At Facebook, millions of Hive queries are executed on a daily basis, and the workload contributes to important analytics that drive product decisions and insights. Spark SQL in Apache Spark provides much of the same functionality as Hive query language (HQL) more efficiently, and Facebook is building a framework to migrate existing production Hive workload to Spark SQL with minimal user intervention.
Before Facebook began large-scale migration to SparkSQL, they worked on identifying the gap between HQL and SparkSQL. They built an offline syntax analysis tool that parses, analyzes, optimizes and generates physical plans on daily HQL workload.
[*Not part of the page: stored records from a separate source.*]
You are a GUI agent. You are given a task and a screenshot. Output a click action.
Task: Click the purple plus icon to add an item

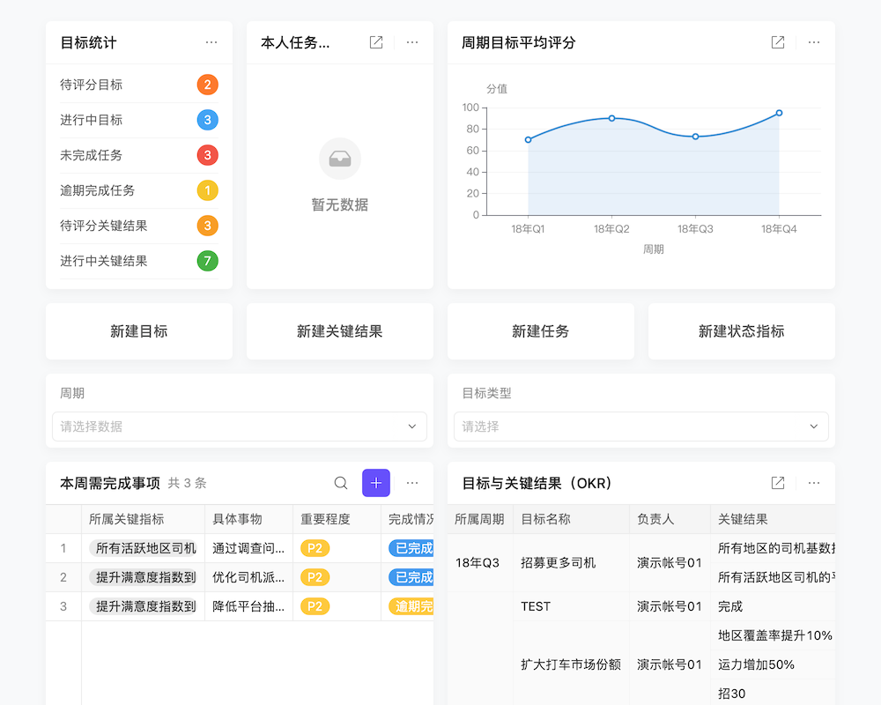pyautogui.click(x=376, y=483)
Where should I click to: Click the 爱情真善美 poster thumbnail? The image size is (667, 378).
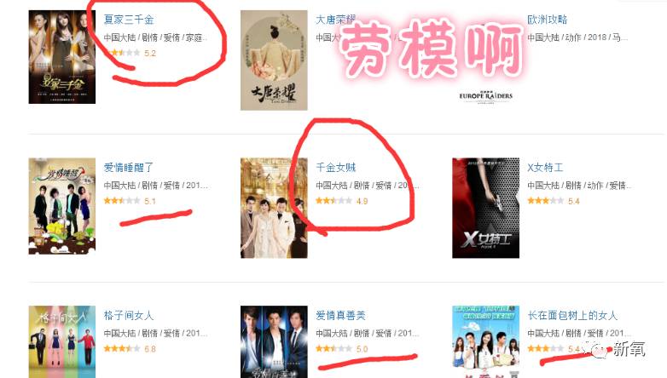274,342
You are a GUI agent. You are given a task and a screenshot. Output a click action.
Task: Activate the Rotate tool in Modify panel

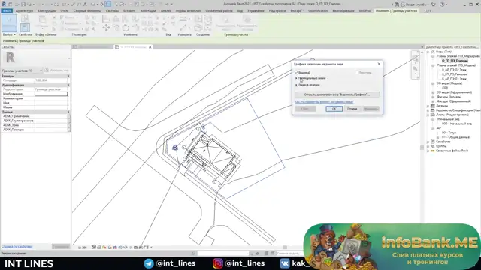pyautogui.click(x=126, y=29)

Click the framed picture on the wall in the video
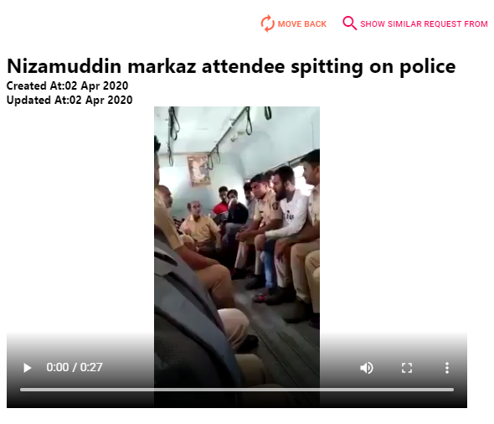198,170
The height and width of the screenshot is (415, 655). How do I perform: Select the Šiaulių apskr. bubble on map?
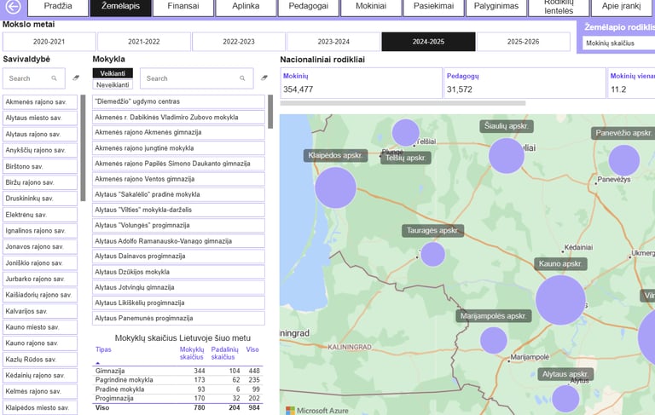click(507, 156)
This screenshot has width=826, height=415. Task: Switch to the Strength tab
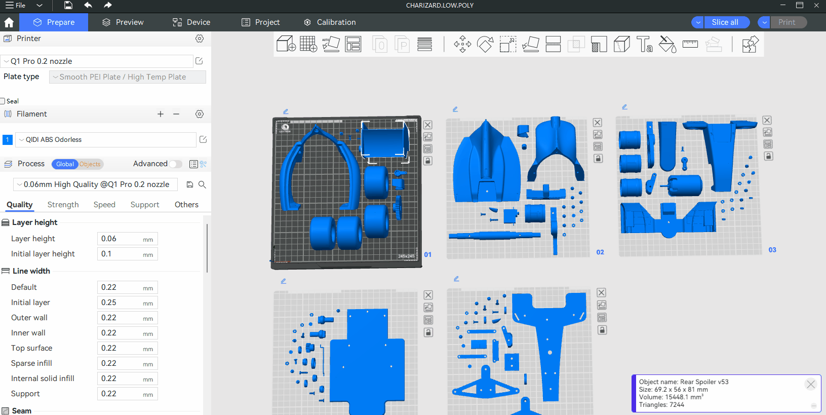point(63,205)
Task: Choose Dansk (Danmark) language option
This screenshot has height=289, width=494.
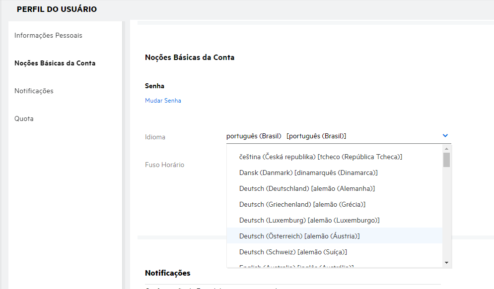Action: tap(308, 173)
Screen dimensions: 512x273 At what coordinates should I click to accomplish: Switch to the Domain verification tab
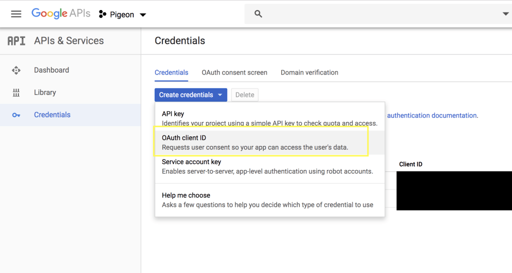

In this session, they’ll share their results. After finding their syntactic analysis encouraging, they built tooling for offline semantic analysis where they run HQL queries in their Spark shadow cluster and validate the outputs. Output validation is necessary since the runtime behavior in Spark SQL may be different from HQL. They have built a migration framework that supports HQL in both Hive and Spark execution engines, can shadow and validate HQL workloads in Spark, and makes it easy for users to convert their workloads.
Session hashtag: #SFdev8
Jie Xiong is a Software Engineer at Facebook, where she works in Ads Data Infra team, focusing large-scale data storage and processing that powering Facebook Ads. She obtained her PhD from University of Illinois, and is interested in High-Performance Computation and Large Scale Data Processing.
Zhan Zhang is a Software Engineer at Facebook, where he is on the Data Infra group, focusing on large scale distributed systems, especially Apache Spark in production. He obtained his PhD from University of Florida, and is interested in Distributed System and Large Scale machine learning. Zhan is an active contributor to several Apache projects, such as Apache Spark, Yarn, HBase, etc, and has presented his work in Hadoop Summit (Dublin 2016), and HBaseCon (San Francisco, 2016).